Unlike T1DM, protein turnover is unaltered in most patients with T2DM [86,98]; therefore, the supply of BCAAs to mitochondria for transamination is not increased or is increased only slightly. In addition, in contrast to T1DM, BCAA catabolism has been shown to be downregulated in T2DM [61,62]. Therefore, the pathogenesis of increased BCAA levels in obesity and T2DM can be easily explained by the inhibitory effects of impaired glycolysis and an excessive supply of fat on the transamination and decarboxylation of BCAAs in muscles. This hypothesis is supported by:

Increased BCAA levels in muscles of animals with T2DM [51,57].

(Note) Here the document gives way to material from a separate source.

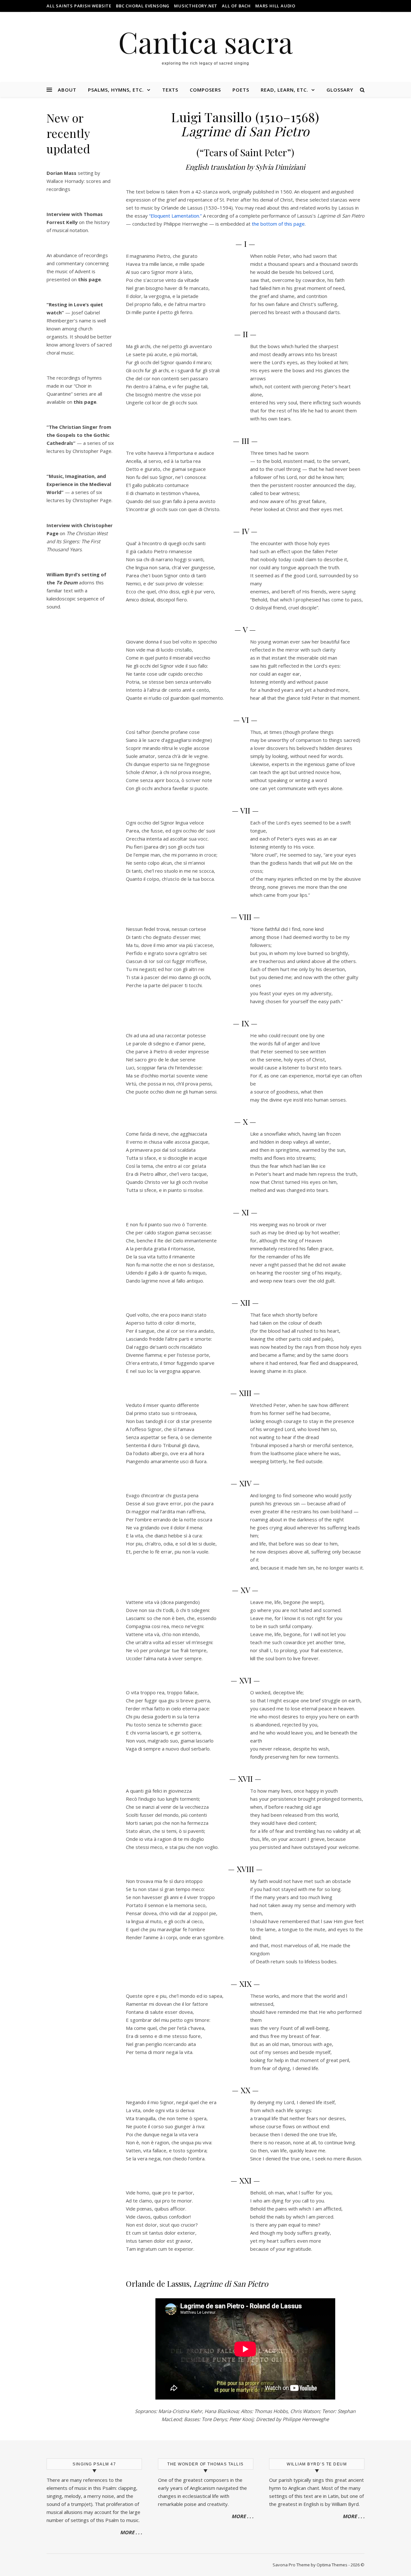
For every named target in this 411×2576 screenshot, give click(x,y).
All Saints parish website (79, 6)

Decreased BCKA and α-KG and increased acylcarnitine concentrations in muscles of humans with IR [99]. Decreased BCKA and α-KG indicate altered activity of BCAAT; increased acylcarnitine concentrations indicate incomplete oxidation of fatty acids.

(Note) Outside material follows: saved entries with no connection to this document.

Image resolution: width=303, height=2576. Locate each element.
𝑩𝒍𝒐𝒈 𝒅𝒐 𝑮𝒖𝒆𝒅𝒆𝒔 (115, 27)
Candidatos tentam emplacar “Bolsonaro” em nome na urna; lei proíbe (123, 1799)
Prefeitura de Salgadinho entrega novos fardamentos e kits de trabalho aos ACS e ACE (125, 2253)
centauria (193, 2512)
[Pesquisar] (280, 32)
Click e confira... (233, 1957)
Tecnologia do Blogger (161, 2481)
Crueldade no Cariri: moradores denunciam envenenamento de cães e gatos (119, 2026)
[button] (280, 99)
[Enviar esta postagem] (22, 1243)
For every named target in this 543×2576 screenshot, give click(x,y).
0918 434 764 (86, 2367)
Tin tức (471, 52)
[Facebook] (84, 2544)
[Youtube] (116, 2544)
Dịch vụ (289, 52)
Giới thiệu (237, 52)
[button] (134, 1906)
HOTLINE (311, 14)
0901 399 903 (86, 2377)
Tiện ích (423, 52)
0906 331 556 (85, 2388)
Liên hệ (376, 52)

Increased BCKA concentrations in plasma, muscle, and the liver [51]. Results indicate impaired flux of BCKA through BCKAD.

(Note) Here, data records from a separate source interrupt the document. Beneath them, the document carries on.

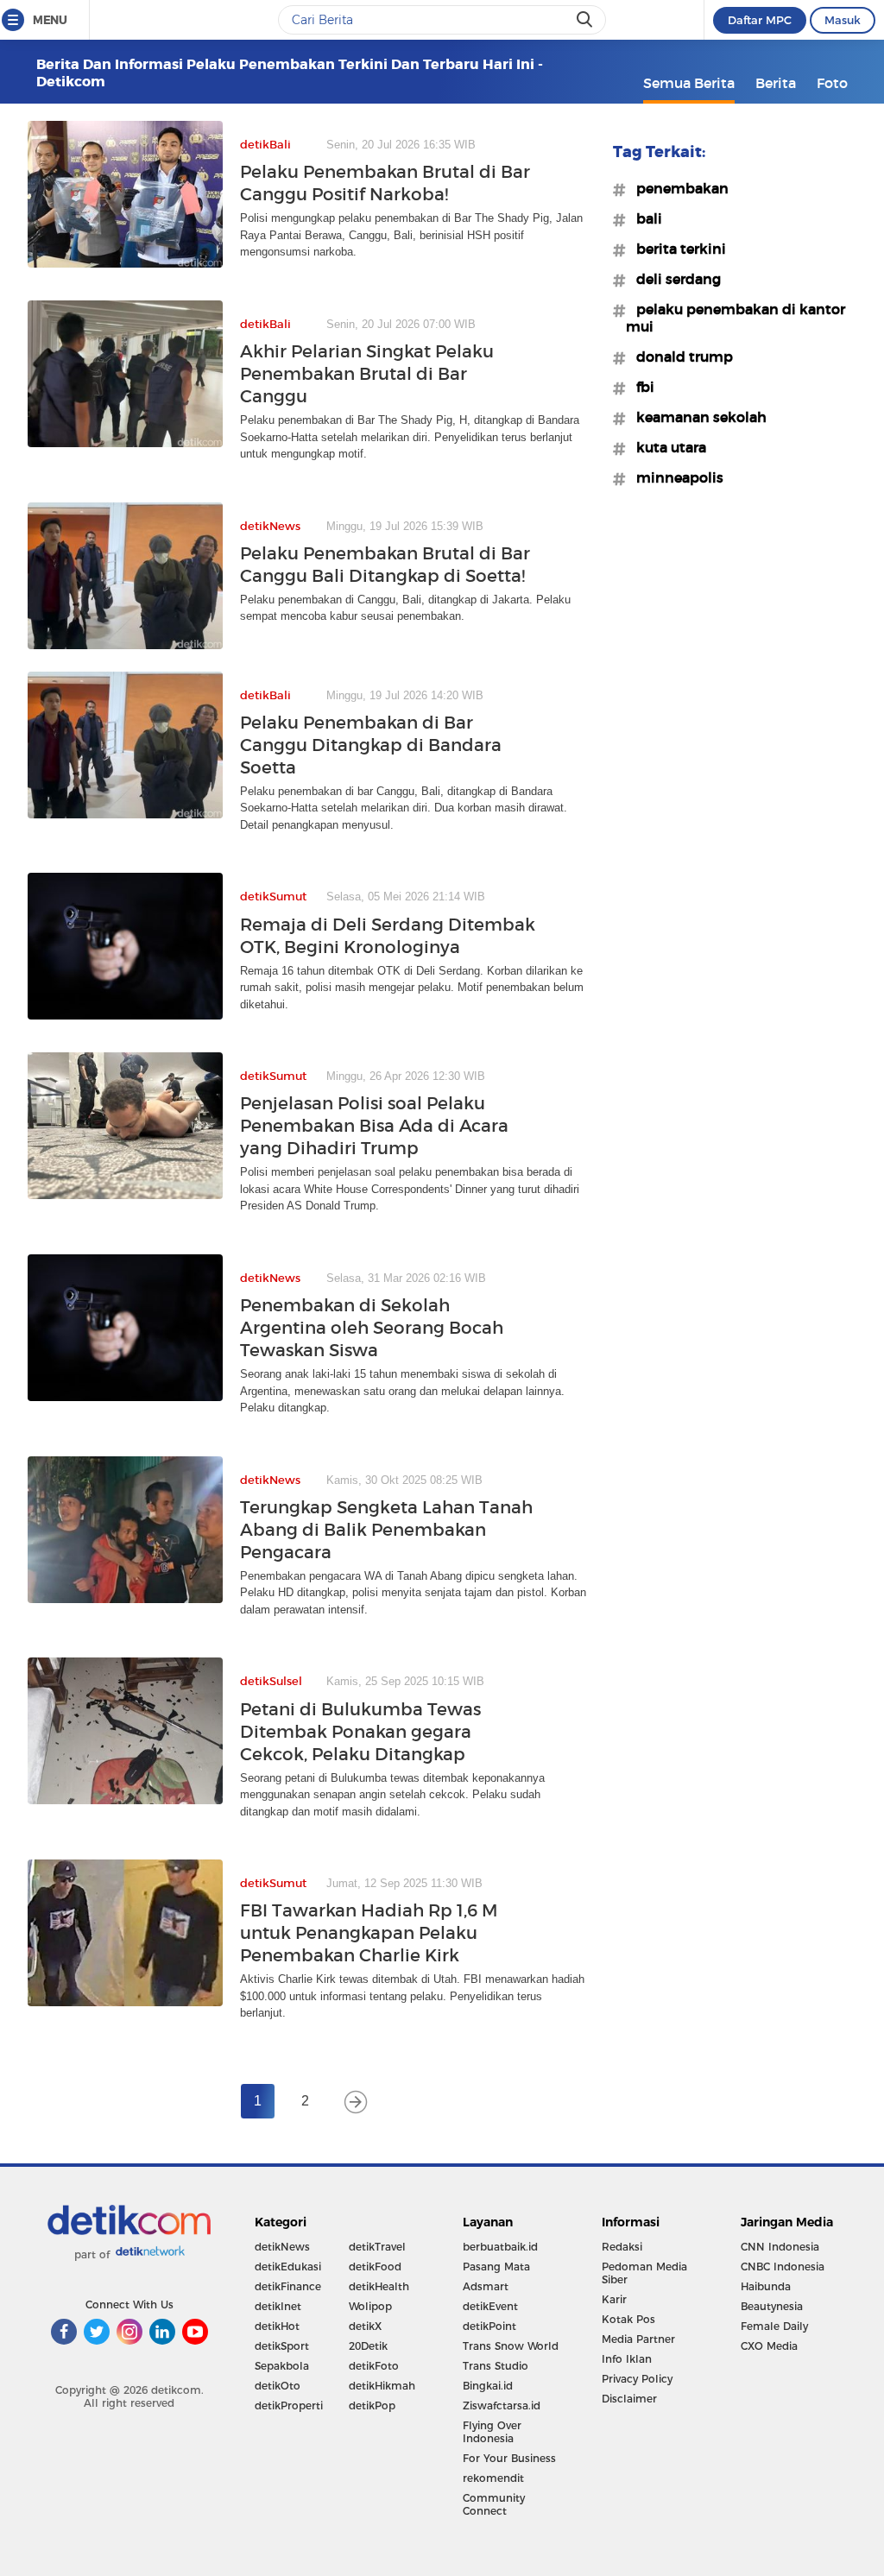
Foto (832, 83)
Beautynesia (772, 2306)
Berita (775, 83)
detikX (365, 2326)
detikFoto (374, 2365)
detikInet (278, 2306)
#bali (644, 218)
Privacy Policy (637, 2378)
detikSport (282, 2345)
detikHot (277, 2326)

Decreased BCAAT activity in muscles, but not in liver and adipose tissue, of rats with IR induced by high fructose diet [69].

Decreased expression of genes encoding BCAAT and BCKAD in the muscles of patients with T2DM [100].

Lower acetate oxidation (measure of citric cycle activity) by myotubes isolated from T2DM subjects when compared with controls [101].

6. Consequences of Increased BCAA Concentrations

Several studies have shown that BCAA infusion worsens insulin sensitivity, and most papers published in recent years consider the increase of BCAAs in obese and diabetic people to be detrimental [5,6,7,10,11,102]. It is supposed that persistent activation of the mammalian target of rapamycin (mTOR) signaling pathway by increased BCAA concentrations plays a role in the pathogenesis of IR via interference with insulin signaling and increased degradation of insulin receptor substrates [10,103,104,105,106,107,108]. Articles published in recent years suggest that increased BCAA concentrations and related metabolites, such as medium- and long-chain acylcarnitines and various acyl-CoA species, are predictive of T2DM development, poor intervention outcomes, and disease progression [10,11,109,110,111,112].

Unfortunately, little attention is currently being paid to the potentially positive effects of increased concentrations of BCAAs, particularly in terms of protein balance, although for this reason BCAAs are recommended as supplements in muscle wasting disorders [9,113]. Moreover, all three BCAAs, especially leucine, stimulate insulin secretion and, in this way, may lower glycemia [114]. Leucine administration has been shown to improve protein balance in diabetic rats and adolescents with T1DM [115,116]. Finally, increased BCAA concentrations might play a role in attenuated breakdown of muscle proteins during the protein-sparing stage of starvation. Not quite clear are the consequences of increased plasma BCAA concentrations on brain uptake of other large neutral amino acids, particularly phenylalanine, tyrosine, methionine, histidine, and tryptophan, which share the same to transporter with the BCAAs.

7. Conclusions

Combined data from animal and human studies show that the main roles in the pathogenesis of increased BCAA levels in starvation and diabetes have decreased glycolysis and increased fatty acid oxidation in muscles. The main alterations include impaired BCAA transamination due to decreased availability of amino group acceptors, specifically α-KG, PYR, and OA, and impaired flux of BCKA through BCKAD due to excess NADH and an increased ratio of acyl-CoA to CoA-SH. Less important in the pathogenesis of increased BCAA levels is their reduced degradation in liver and adipose tissue. Systematic studies are necessary to assess the pros and cons of elevated BCAA levels in insulin-deficient and IR states.